**EXTRAIT DU DOCUMENT**.
● ● ● ● ● ● ●
# demande d'aide svp.. infuse pro et synology



## jeje434 (21 Décembre 2019)

Bonjour à tous

Depuis peu j'utilise l'apple tv 4k.
J'ai installé infuse pro.

Sur mon nas, j'ai crée un dossier partagé où j'ai mis mes vidéos.

Mon iphone les trouve bien mais pas l'apple tv. La bibiotheque n'affiche aucune vidéo

Vous avez un tuto pour parametrer l'apple tv avec un synology?

merci par avance


----------



## edenpulse (21 Décembre 2019)

Il faut ajouter les dossiers partagés a Infuse, se connecter à ton NAS avec tes identifiants...


----------



## jeje434 (21 Décembre 2019)

edenpulse a dit:


> Il faut ajouter les dossiers partagés a Infuse, se connecter à ton NAS avec tes identifiants...


Bonjour et merci pour ton aide .

ce que je fais :
- sur mon nas j ai crée un dossier vidéo 
- sur infuse j ajoute l accès à ce dossier en mettant mes identifiants nas .
Le dossier Video s affiche bien mais la bibliothèque est pas visible ..


----------



## alexandre90maty (1 Janvier 2020)

C'est exactement ça ! Moi j'ai créé un dossier VIDEOS partagé, dans lequel j'ai fais mes sous fichier films,  série, spectacle...

D'ailleurs j'en profite pour te demander car je suis pareil que toi NAS synologie DS215j + Apple TV 4K : si jamais tu sais pourquoi des fichiers apparaissent sur l'apple TV du style "The 100" apparait à l'écran comme "SDGMLK4331" et 2ème question, je n'arrive pas a afficher toutes les jaquettes des dossiers de mes séries.. vu que c'est pas comme dans les films ou l'on peut éditer pour trouver le film...

si jamais tu sais


----------
● ● ● ● ● ● ●
Données stockées:
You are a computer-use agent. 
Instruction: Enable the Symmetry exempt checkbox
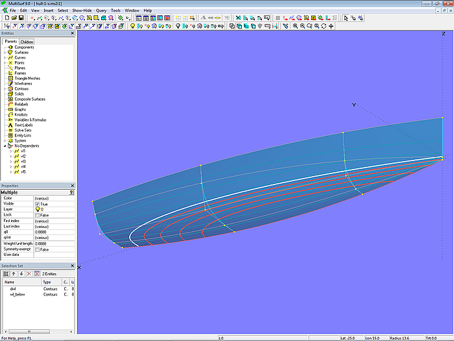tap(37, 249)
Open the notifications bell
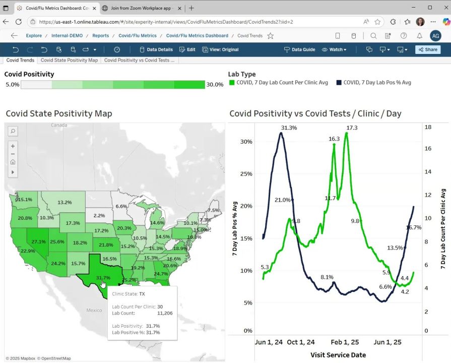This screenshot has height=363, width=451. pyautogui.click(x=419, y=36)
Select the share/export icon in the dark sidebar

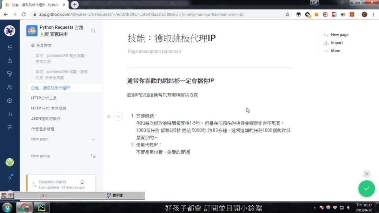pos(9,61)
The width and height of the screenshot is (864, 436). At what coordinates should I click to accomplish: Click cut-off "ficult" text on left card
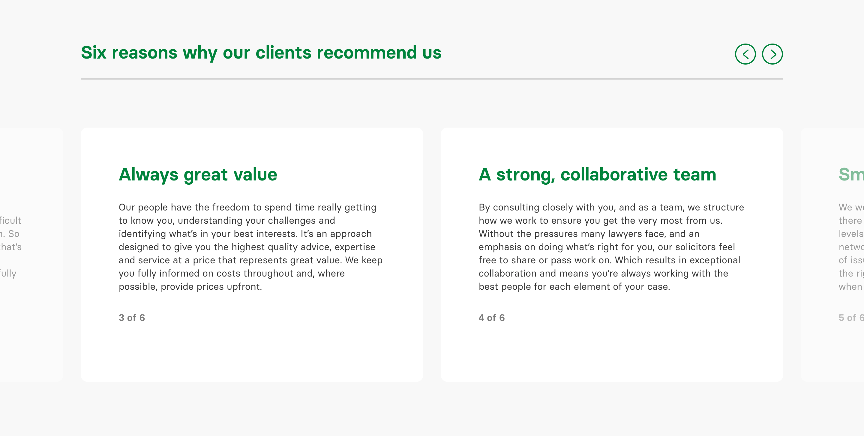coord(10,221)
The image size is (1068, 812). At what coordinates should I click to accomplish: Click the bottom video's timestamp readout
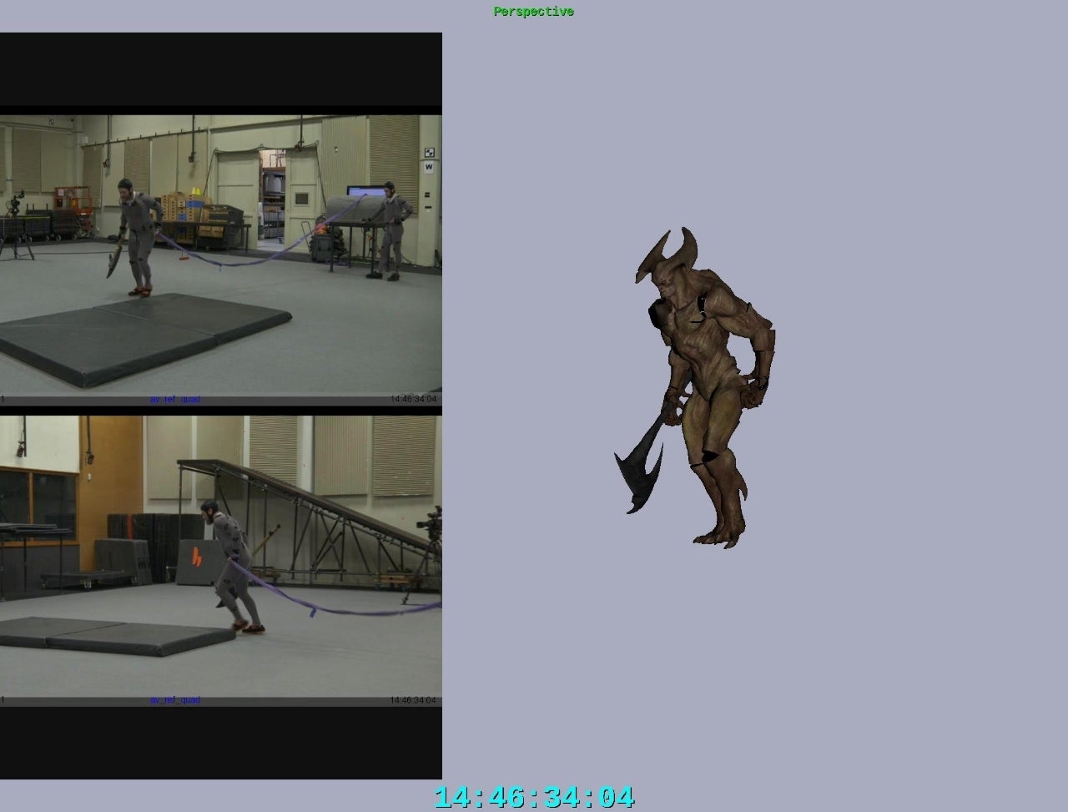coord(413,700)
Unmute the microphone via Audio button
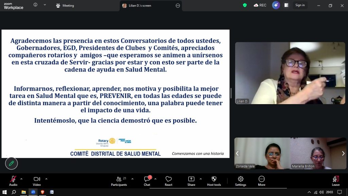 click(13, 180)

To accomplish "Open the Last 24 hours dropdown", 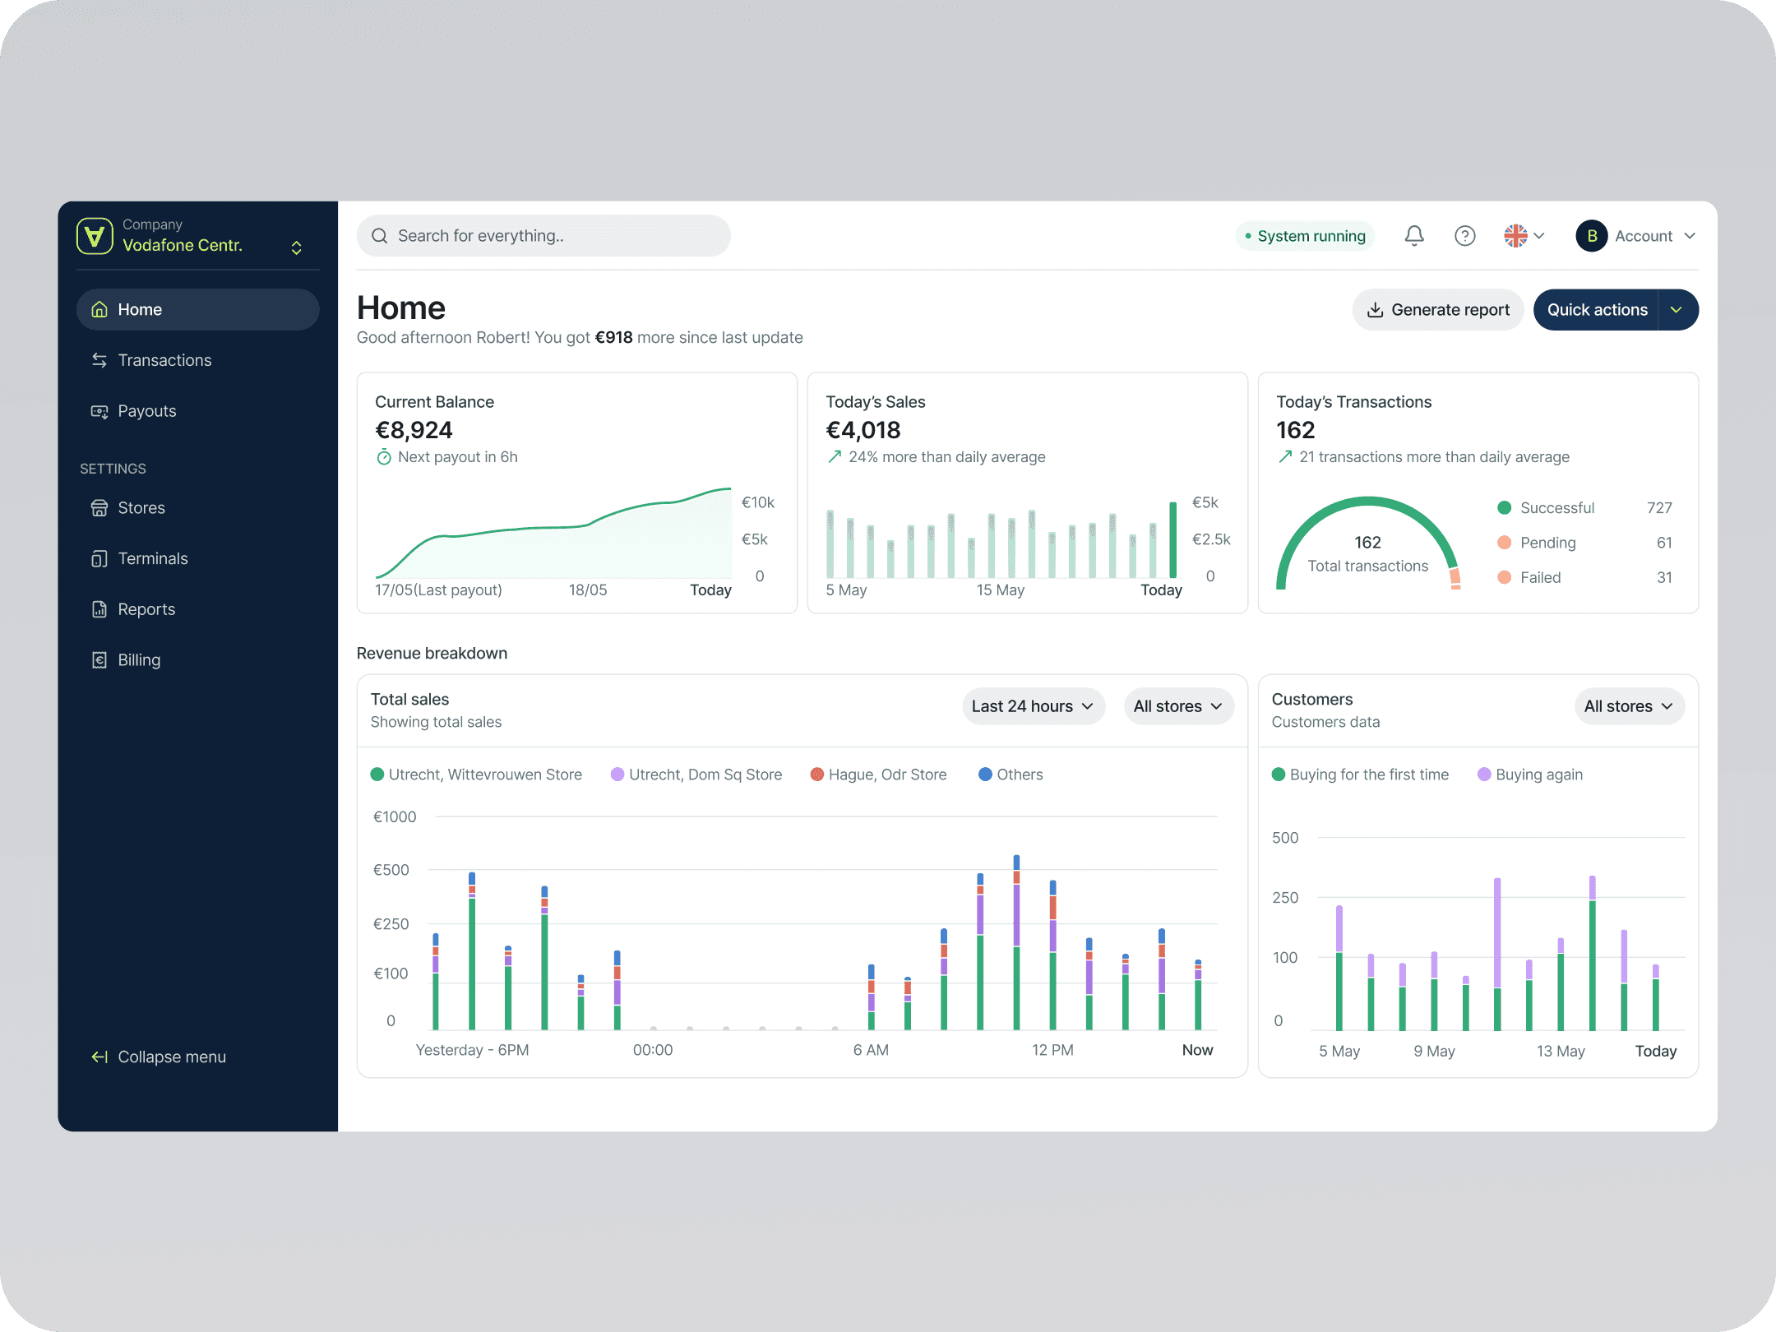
● ● ● ● ● ● ●
**CONSIGNES**.
1 > Répondez aux questions suivantes à partir du fil de discussion.
(a) Quel appareil est utilisé depuis peu par jeje434 ?
(b) Quel modèle de NAS Synology est mentionné par alexandre90maty ?
(c) Sous quel nom la série « The 100 » apparaît-elle à l'écran de l'Apple TV, d'après alexandre90maty ?
2 > Restituez à l'identique le passage du fil de discussion qui va de « Bonjour et merci » jusqu'à « pas visible .. ».

**RÉPONSES PAR CONSIGNE**.
1 >
(a) L'Apple TV 4K.
(b) Le DS215j.
(c) « SDGMLK4331 ».

2 >
Bonjour et merci pour ton aide .

ce que je fais :
- sur mon nas j ai crée un dossier vidéo 
- sur infuse j ajoute l accès à ce dossier en mettant mes identifiants nas .
Le dossier Video s affiche bien mais la bibliothèque est pas visible ..